The specific approaches used per survey can be found in Table 1. The recruitment strategies were continuously adapted in order to try to keep participation high and to attract a sample diverse in terms of socio-demographic characteristics. Materials, such as visuals, social media messages and e-mails, were developed together with internal communication experts.

In order to partly correct for bias associated with this sampling and recruitment strategy, post-stratification weights were applied in the analysis of the data. For what concerns sex, age group and province, information on the composition of the population on January 1st, 2019 as calculated by Statbel, the Belgian Statistical Office, was used. To address unequal participation by educational level, weights were adapted according to the information on educational level collected in the context of the Labor Force Survey 2018 [46]. Two educational levels were distinguished: “higher secondary education or lower” and “higher education”. For topics related to COVID-19 vaccination, specific weights were used taking into account the vaccination status of the population at the moment of the survey.

Web questionnaire

Design

All surveys were developed using LimeSurvey® version 3. This is an open source tool that makes it possible to create large-scale sophisticated surveys in a short period of time. The mean completion time of the COVID-19 health surveys ranged between 11 minutes and 20 seconds (eighth survey) and 17 minutes and 27 seconds (fifth survey). The questionnaires could be completed in the three national languages of Belgium (Dutch, French and German) and in English.

Content

The questionnaires were developed in consultation with public health experts and policy makers. As much as possible validated instruments were used, such as the ones included in the national health interview survey of 2018. An overview of the health themes covered in the different COVID-19 health surveys is provided in Table 1. Overall, there were five broad domains included in the COVID-19 health surveys, with the two first domains being considered as the core.

  • The indirect effects of the COVID-19 crisis on various aspects of health (mental health, social health, health related behaviors and health care consumption).

  • Preventive measures taken to reduce the number of transmissions.

  • The direct impact of the COVID-19 virus on health (contraction of COVID-19 and its consequences).

  • The indirect effects of the COVID-19 crisis on other life domains (e.g. financial and work situation)

  • Various aspects that may have influenced the above mentioned outcomes (e.g. education level, employment situation, income, presence of chronic diseases and personality characteristics).

Results

Participation & sample composition

Figure 1 displays the total number of participants per survey and gives an overview of the cumulative number of people that completed the survey per day. A participant was defined as a person who agreed with the informed consent and completed minimally the questions on birth year, sex and postal code. Two general trends can be identified. Firstly, the participation decreased consistently over time. The highest participation was reached in the early days of the crisis in Belgium (surveys 1 and 2). The only exception to the decreasing trend was the ninth survey which was organized between 13 and 23 December 2021 and had more participants than the sixth till the eighth survey.
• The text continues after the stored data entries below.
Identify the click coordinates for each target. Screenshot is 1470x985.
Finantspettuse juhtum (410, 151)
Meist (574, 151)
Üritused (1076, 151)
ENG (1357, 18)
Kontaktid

A second general trend is that the majority of participants completed the survey within two days after the launch of the survey (>60%). The only exception is the second survey where a large share of the participants completed the survey on the third day too.

Fig. 1
figure 1

Number of participants by completion day per survey, COVID-19 health surveys, Belgium 2020-2022

Table 2 shows the unweighted sample distribution of the surveys versus the population distribution in terms of sex, age group, education level and region. It also presents the distribution among participants who completed at least 5 surveys and provided consent to link their data collected in the different surveys. This group of people can be followed-up longitudinally and is called the “cohort”.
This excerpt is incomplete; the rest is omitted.